• **Records shown**:
---------------
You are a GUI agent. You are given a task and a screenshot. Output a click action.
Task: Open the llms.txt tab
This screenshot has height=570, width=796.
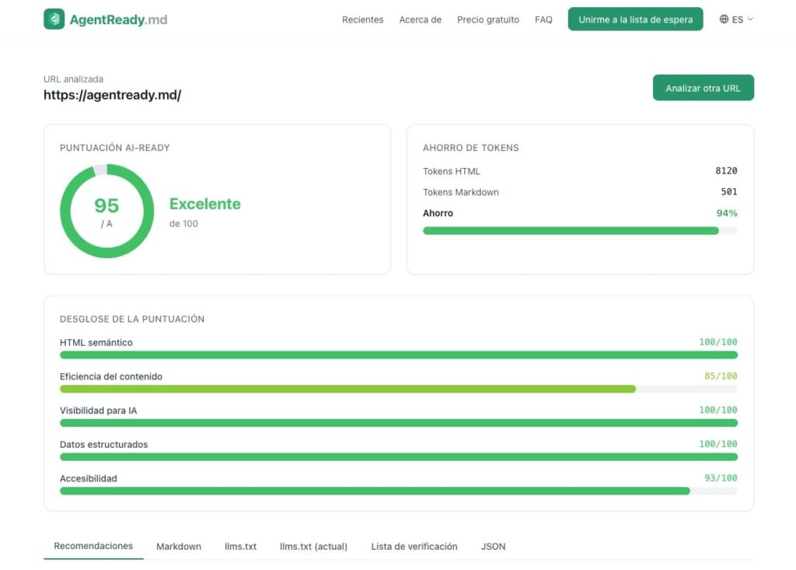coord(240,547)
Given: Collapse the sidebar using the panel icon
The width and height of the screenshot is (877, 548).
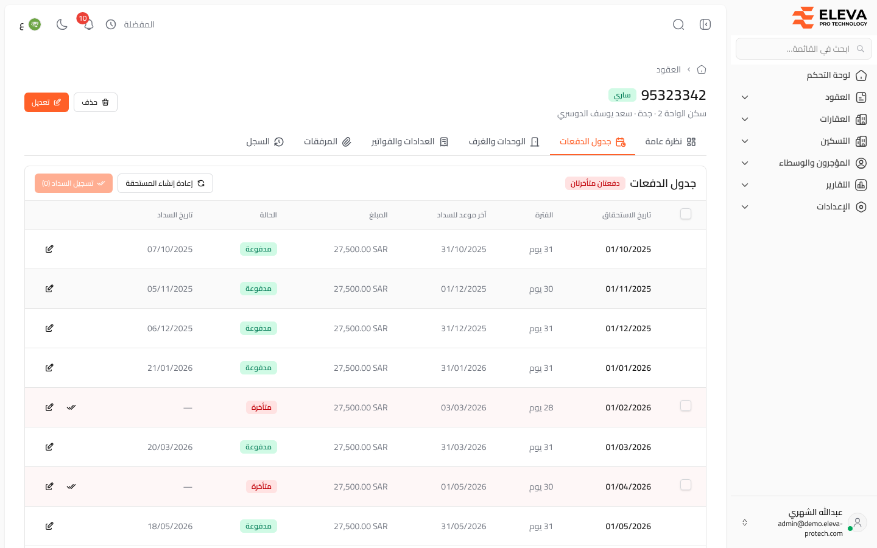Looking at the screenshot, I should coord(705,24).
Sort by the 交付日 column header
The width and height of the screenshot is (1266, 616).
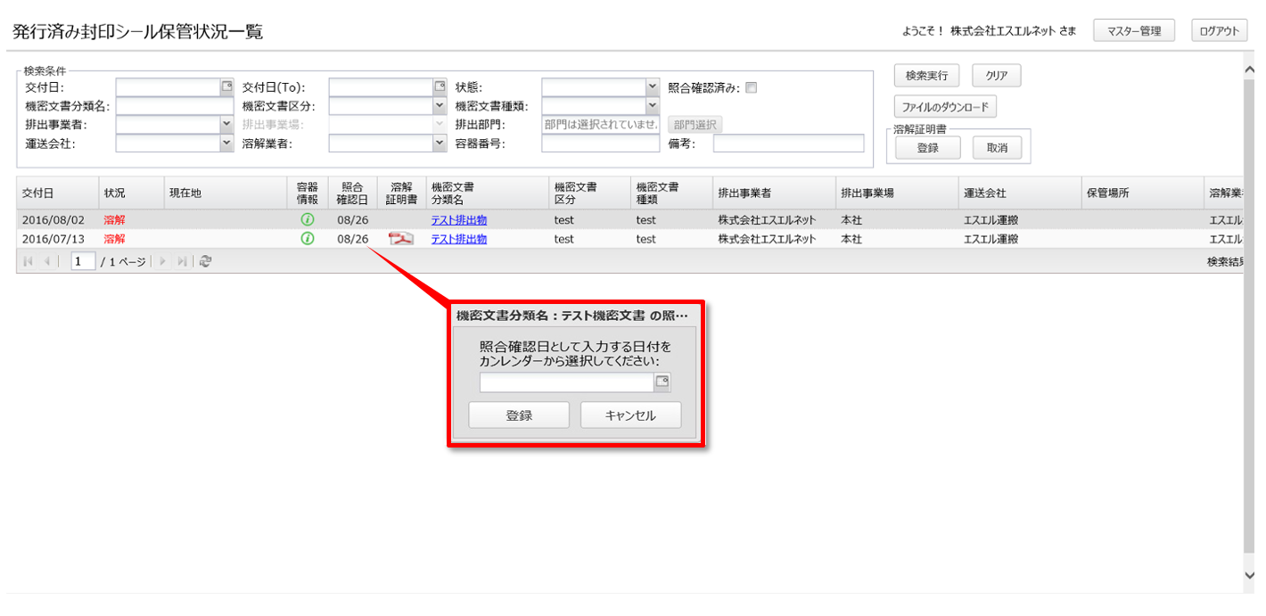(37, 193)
---------------
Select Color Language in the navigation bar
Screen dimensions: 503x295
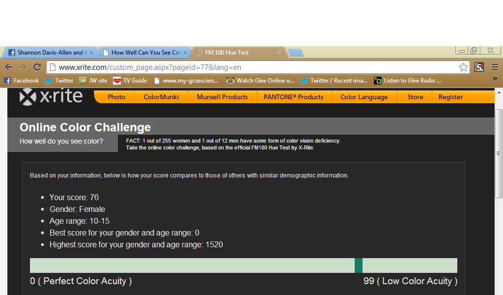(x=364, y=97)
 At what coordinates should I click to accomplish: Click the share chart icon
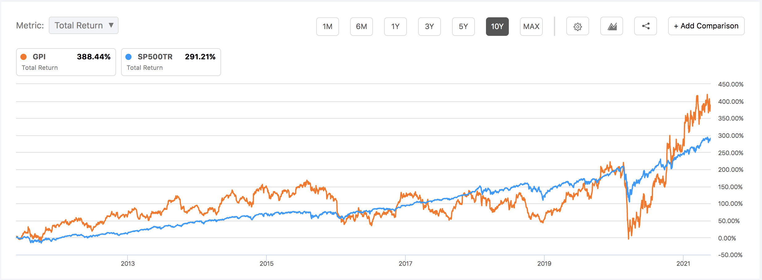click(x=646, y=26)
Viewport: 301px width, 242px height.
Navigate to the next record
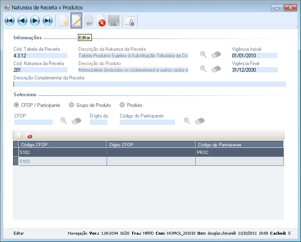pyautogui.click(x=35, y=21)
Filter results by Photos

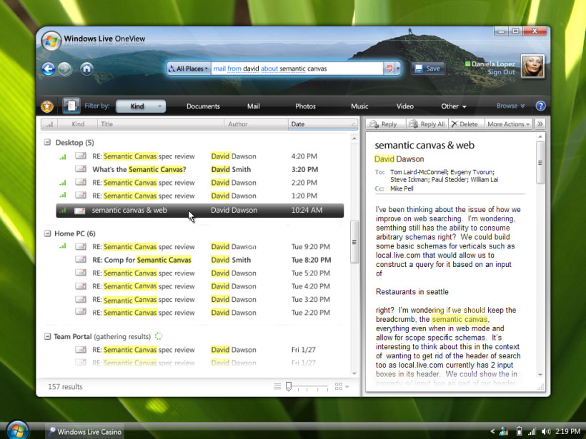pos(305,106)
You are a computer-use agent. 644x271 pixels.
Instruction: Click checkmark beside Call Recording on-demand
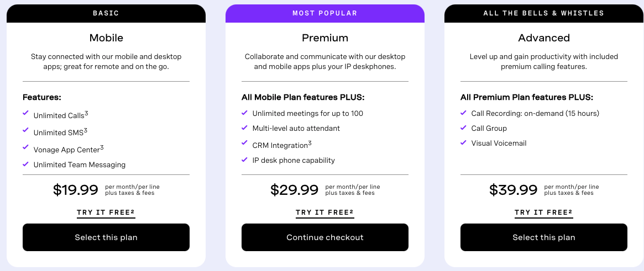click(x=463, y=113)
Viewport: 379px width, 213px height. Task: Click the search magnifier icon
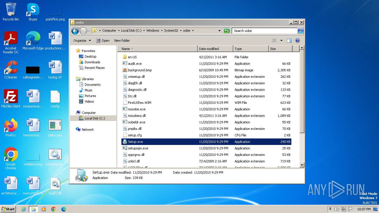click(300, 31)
---------------
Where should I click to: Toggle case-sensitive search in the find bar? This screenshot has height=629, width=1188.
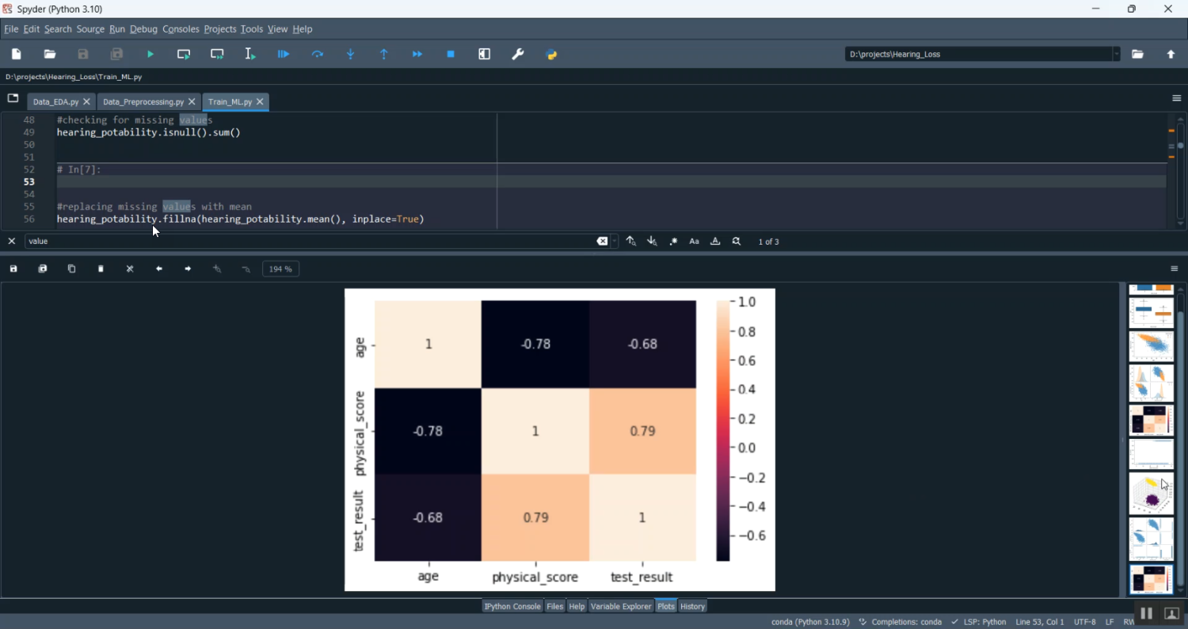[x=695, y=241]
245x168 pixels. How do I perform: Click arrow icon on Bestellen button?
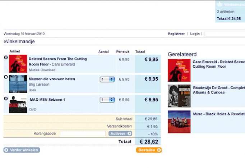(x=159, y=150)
---------------
• **Problem details**: What is the number of lines above that contain the string "agent"? Answer with the number alone.

• **Answer section**: 2